Well, I mean we still got the same prospect size on Gunflint. Obviously, by having an interest in the outlying blocks and spreading interest across that it exposes Noble to a greater net, based on how it might go up in size. But we've got to do the appraisal. As you may recall, one of the appraisal will test whether or not it does expand further off the discovery block. So I would say right now, we wouldn't change the overall range that we put on Gunflint. It's a pretty sizable range. It's well up from what it was under the original prospect. But as we've been saying all along, we need to get that next appraisal well drilled to really understand is this a discovery that's more centered on the discovery block or is it one that spreads into the outlying block.

David Stover

But it's been real important, Dave, to get that interest defined for every party upfront before having to try and work that on appraisal wells down the road. So that was a definitely, a significant feat.

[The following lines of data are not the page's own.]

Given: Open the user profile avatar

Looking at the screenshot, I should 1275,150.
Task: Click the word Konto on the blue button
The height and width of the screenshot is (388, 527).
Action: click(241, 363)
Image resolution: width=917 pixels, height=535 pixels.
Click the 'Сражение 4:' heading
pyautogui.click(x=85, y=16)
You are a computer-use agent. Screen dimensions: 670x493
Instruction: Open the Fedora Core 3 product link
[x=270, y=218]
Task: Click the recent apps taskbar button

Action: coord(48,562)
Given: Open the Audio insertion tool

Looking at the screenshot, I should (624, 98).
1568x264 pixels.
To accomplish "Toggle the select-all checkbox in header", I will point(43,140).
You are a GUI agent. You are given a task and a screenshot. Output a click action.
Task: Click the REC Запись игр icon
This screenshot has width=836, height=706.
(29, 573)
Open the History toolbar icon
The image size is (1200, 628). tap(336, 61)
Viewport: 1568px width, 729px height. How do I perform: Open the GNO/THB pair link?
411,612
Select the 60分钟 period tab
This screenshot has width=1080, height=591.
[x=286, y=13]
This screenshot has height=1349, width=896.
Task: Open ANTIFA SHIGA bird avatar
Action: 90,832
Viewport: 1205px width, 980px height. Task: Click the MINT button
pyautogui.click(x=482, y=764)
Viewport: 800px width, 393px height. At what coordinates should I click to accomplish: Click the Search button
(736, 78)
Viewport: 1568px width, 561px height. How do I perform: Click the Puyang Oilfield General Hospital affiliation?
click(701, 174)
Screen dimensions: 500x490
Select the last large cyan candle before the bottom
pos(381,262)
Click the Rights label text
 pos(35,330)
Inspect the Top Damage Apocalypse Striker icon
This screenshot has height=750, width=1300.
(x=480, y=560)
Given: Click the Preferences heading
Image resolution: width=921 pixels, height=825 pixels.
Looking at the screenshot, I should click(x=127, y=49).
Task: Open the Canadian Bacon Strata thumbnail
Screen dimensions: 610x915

David Wheeler - AllianceBernstein

Okay, great. And Dave, did you mention when you're talking about the Wattenberg, are you looking at other horizontal opportunities other than the Niobrara?

David Stover

We really didn't talk about anything other than Niobrara here. We'll continue to see if something makes sense, but we're really focused on the Niobrara right now. What we talked about in the Niobrara is we're continuing to look at different portions of the Niobrara as to how to optimize that on a horizontal basis.

David Wheeler - AllianceBernstein

Okay, good. And in terms of LNG prospects in Cyprus, maybe come out of Israel. You talked about the proposals from contractors, does it make sense to bring in a upstream partner or a partner, an LNG operator, potentially?

Charles Davidson

Well, I think right now we have to understand the scale of the base and then the resource. So I think step one is drill the Cyprus prospect, which is, as Dave mentioned, our largest undrilled prospect as we see it in the basin right now. That will help set the resource size, and do some of this pre-seed work to understand what's viable. And I think at that point then, you're at the stage where you can decide just what should be the structure for going forward in terms of whether it's looking at upstream or mid-stream partners or partners who have expertise in LNG operations or LNG global, LNG marketing. I think all those options are open to us, but we need to do know what the scale of the project is to start with.

Operator

And that concludes the question-and-answer session today. At this time, I would like to turn the conference back over to the speakers for any additional or closing remarks.

David Larson

Thanks, Jenny. Yes, again, we kind of hit our time frame here. We know everybody's really busy during this conference -- or the earnings season. So anybody that we did not get to on the call today, please don't hesitate to give us a call and we'll try to talk to you through your questions. With that, I just like to say again, thanks, everybody for your interest and participation in the call today and have a good day.

Operator

And again, that does conclude today's conference. We do thank you for your participation.